■ **ESTRATTO DEL DOCUMENTO**:
__________________________________________________

Pensi che gli altri non abbiano capito niente e che tu (e chi a pensa come te) sia l'illuminato, quando si sta solo dicendo che le cause non possono mai essere così chiare, soprattutto per il livello e la qualità delle informazioni a cui noi persone normali abbiamo accesso.
Questi fatti devono essere valutati con distacco analitico, in quanto in tutte le parti coinvolte ci sono errori, interessi, secondi fini.
Se poi parti dall'essere anti americano, non puoi pretendere di essere obiettivo.


----------



## Milanoide (11 Maggio 2022)

Sam ha scritto:


> Non è questione di invidia, ma di informarsi un minimo e non decontestualizzare le cose.
> La Storia è una cronologia di avvenimenti, quindi per capire la situazione bisogna andare a ritroso.
> Il problema è che siamo con la memoria corta. Non importa ciò che succede ieri, ma solo quello che succede oggi, tanto quello che è successo ieri è passato e non conta più.
> 
> L'invasione dell'Ucraina non è un evento fine a se stesso, ma conseguenza di azioni precedenti che hanno portato alla situazione attuale.


E vero, ma è anche vero che continuano ad esserci situazioni "trovate", impreviste, non frutto di un disegno, non pianificate.
Perché conta molto la politica interna del momento, delle elezioni ricorrenti (laddove siano realmente competitive e non sigillo formale a qualcosa di scontato e già deciso).
Al di là di tendenze di lungo periodo di un attore e delle contro reazioni di un altro attore della politica internazionale, non riesco a riconoscere agli americani la capacità di seguire un piano di lungo termine. C'è il ruolo dei singoli individui, delle "torte" di interesse che impastano. Putin ci avrà lavorato da decenni, ma in USA sono cambiate amministrazioni. Si certo, rimane il loro atteggiamento di fondo. Consumare arsenali. Il complesso militare industriale. La geopolitica. La politica estera della Russia zarista o comunista è diversa? Si, no, ni. Dipende dai punti di vista o dei temi esaminati. Vale per tutti i paesi.
Quello che tu Sam non sembri prendere in esame è la volontà degli attori minori.

__________________________________________________

Dati estratti da una raccolta
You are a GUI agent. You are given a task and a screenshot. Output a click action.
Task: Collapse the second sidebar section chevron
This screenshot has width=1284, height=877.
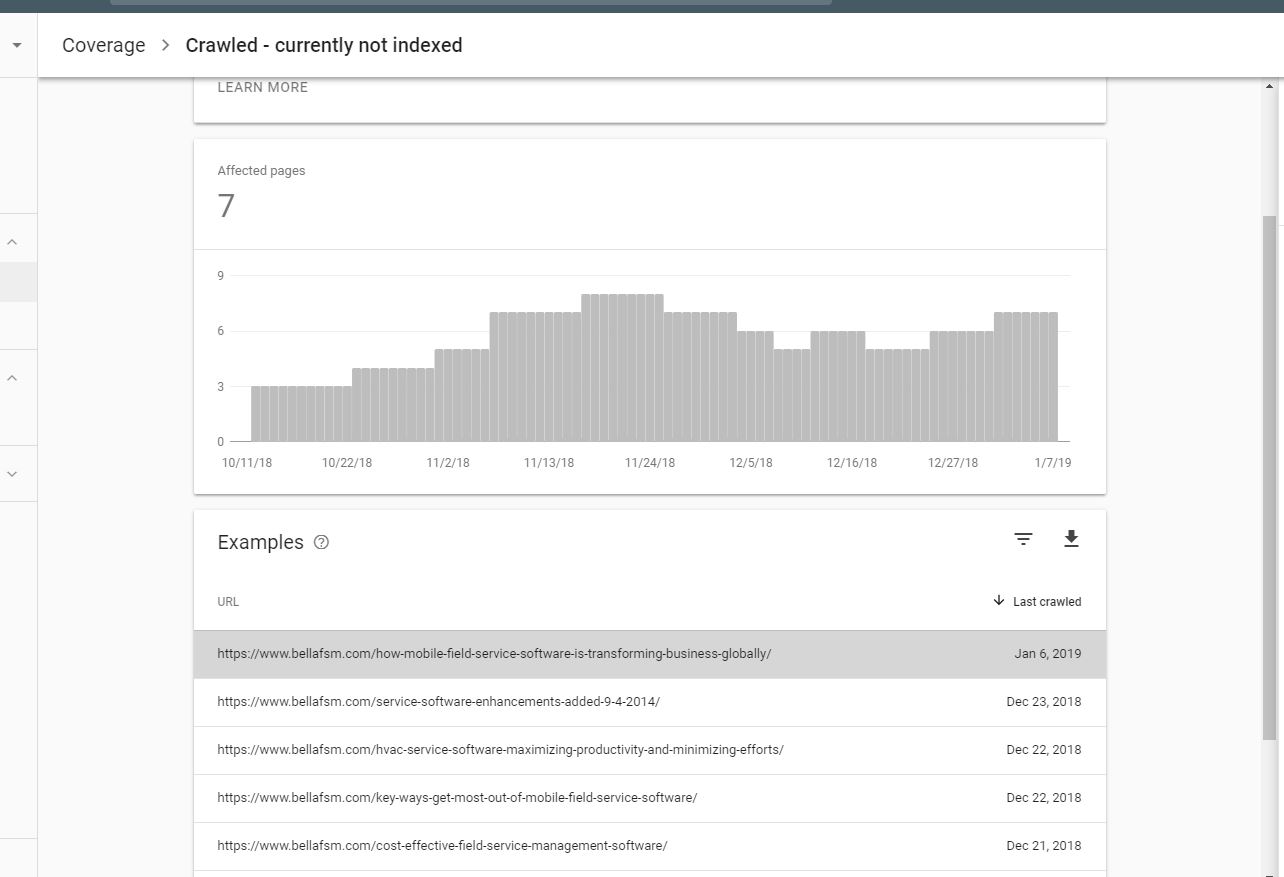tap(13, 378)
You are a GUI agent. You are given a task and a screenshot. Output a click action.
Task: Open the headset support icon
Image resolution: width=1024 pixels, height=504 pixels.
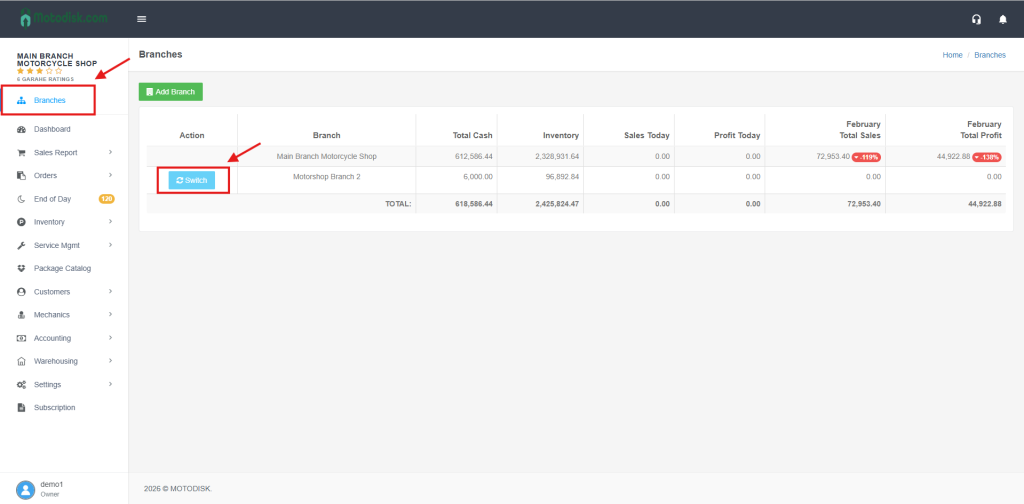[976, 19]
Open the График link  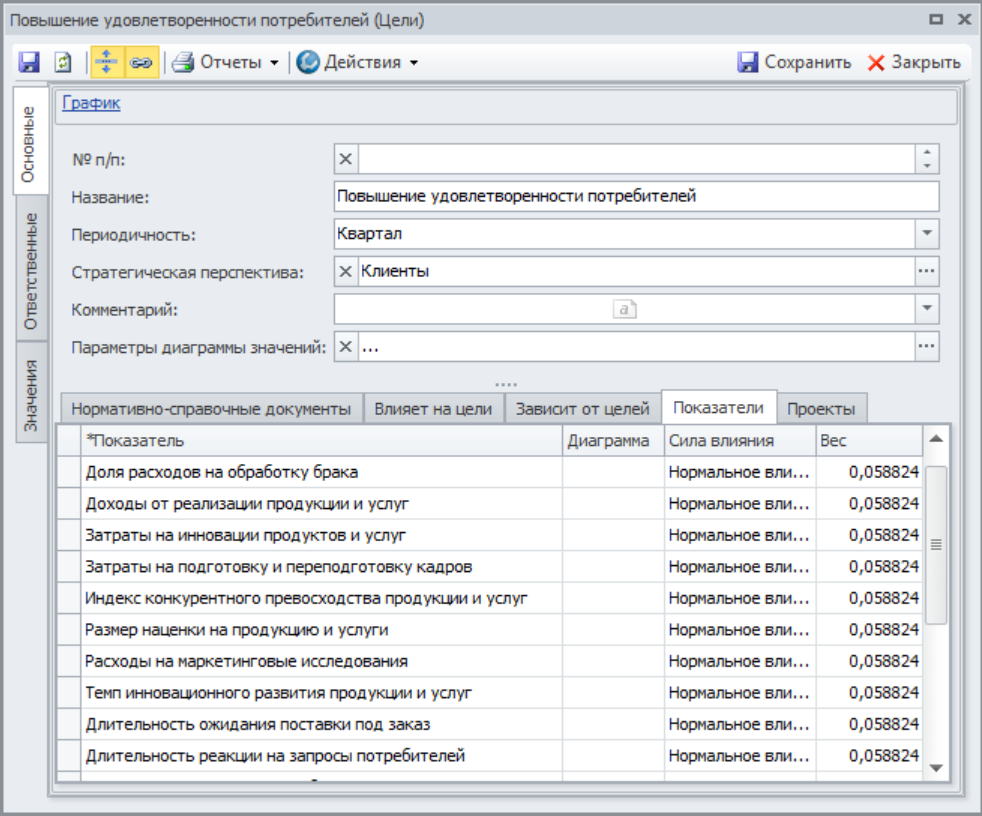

__________________________________________________

■ **CONSEGNA 1**: Secondo l'estratto del documento, che cosa c'è in tutte le parti coinvolte? Elenca ogni elemento indicato.
■ **CONSEGNA 2**: Trascrivi tutte le voci fornite riga per riga, senza alcuna modifica e tralasciando le immagini.
L'estratto del documento e le voci sono materiali indipendenti l'uno dall'altro.

■ **RISPOSTA 1**: Errori, interessi, secondi fini.

■ **RISPOSTA 2**:
You are a GUI agent. You are given a task and a screenshot. Output a click action.
Task: Collapse the second sidebar section chevron
This screenshot has width=1284, height=877.
tap(13, 378)
You are a GUI agent. You are given a task and a screenshot. Output a click action.
Task: Open the headset support icon
Image resolution: width=1024 pixels, height=504 pixels.
[976, 19]
Open the График link  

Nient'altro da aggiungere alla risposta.